WASHINGTON (Reuters) - The U.S. National Security Agency is not routinely collecting visual images of people in the United States or mining photographs taken for U.S. drivers’ licenses, the four-star U.S. Navy admiral who runs the spy agency said on Tuesday.
Admiral Mike Rogers, who heads the NSA and U.S. Cyber Command, acknowledged that the agency used facial recognition technology but said the aim was to deepen its knowledge of foreign intelligence targets and counterterrorism targets. He gave no specifics.
However, Rogers insisted the agency was not collecting such images of U.S. citizens, unless they were linked with an investigation of a foreign subject, and then only after taking the appropriate legal steps.
“We do not do this on some unilateral basis against U.S. citizens,” he told a conference hosted by Bloomberg. “We just don’t ... decide, ‘Hey, today I’m going to go after Citizen X, Y or Z.’ We don’t do that. We can’t legally do that.”
He said some people thought the NSA was combing through databases of photographs for U.S. drivers licenses but said that was not the case.
The New York Times, citing documents it obtained from former NSA contractor Edward Snowden, on Sunday reported the agency was using facial recognition software to analyze images of people intercepted through its global surveillance operations.
The newspaper said the documents showed that the agency intercepted millions of images per day, including about 55,000 “facial recognition-quality images.”
Rogers, who moved into the top jobs at NSA and Cyber Command two months ago, has emphasized the need to better balance transparency about the government’s surveillance systems with privacy protections for U.S. citizens.
Rogers hammered home that message during his Senate confirmation hearings, in his first media interview, with Reuters, last month, and again during the Bloomberg conference.

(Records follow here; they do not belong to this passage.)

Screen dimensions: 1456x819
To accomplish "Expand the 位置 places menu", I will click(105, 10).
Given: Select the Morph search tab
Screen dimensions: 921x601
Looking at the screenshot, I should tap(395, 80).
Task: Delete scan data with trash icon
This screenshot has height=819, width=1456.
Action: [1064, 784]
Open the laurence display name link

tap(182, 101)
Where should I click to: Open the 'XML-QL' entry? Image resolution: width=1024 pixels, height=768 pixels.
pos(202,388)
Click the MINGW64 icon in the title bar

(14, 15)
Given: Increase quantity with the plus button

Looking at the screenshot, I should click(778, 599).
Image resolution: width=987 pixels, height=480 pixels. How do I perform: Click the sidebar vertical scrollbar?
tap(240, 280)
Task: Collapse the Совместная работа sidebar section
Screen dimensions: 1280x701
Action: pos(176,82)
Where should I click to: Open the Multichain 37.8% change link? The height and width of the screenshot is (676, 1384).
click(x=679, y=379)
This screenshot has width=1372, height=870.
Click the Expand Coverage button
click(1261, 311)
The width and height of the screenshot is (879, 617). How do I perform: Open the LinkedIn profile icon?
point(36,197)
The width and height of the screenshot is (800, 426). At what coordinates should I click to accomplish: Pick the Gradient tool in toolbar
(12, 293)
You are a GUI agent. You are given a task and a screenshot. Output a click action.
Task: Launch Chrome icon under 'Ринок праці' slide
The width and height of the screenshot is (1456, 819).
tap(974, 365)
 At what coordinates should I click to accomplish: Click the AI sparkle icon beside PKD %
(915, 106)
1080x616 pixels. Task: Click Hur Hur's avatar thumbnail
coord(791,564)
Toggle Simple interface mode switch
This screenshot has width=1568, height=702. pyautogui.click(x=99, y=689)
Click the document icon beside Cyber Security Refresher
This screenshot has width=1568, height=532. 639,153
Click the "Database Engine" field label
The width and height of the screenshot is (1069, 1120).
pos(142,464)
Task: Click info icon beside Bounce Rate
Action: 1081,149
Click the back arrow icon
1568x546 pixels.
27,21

He said he watched clips of Snowden’s recent interview with NBC television and did not believe the former contractor was working for a foreign intelligence agency despite such suggestions by his predecessor, Keith Alexander, and U.S. lawmakers.
Rogers also warned against overhyping national security threats to justify expanding U.S. government powers.
”If we change who we are and what we believe and what we represent in the name of security, they have won. I have always believed that,” the NSA chief said.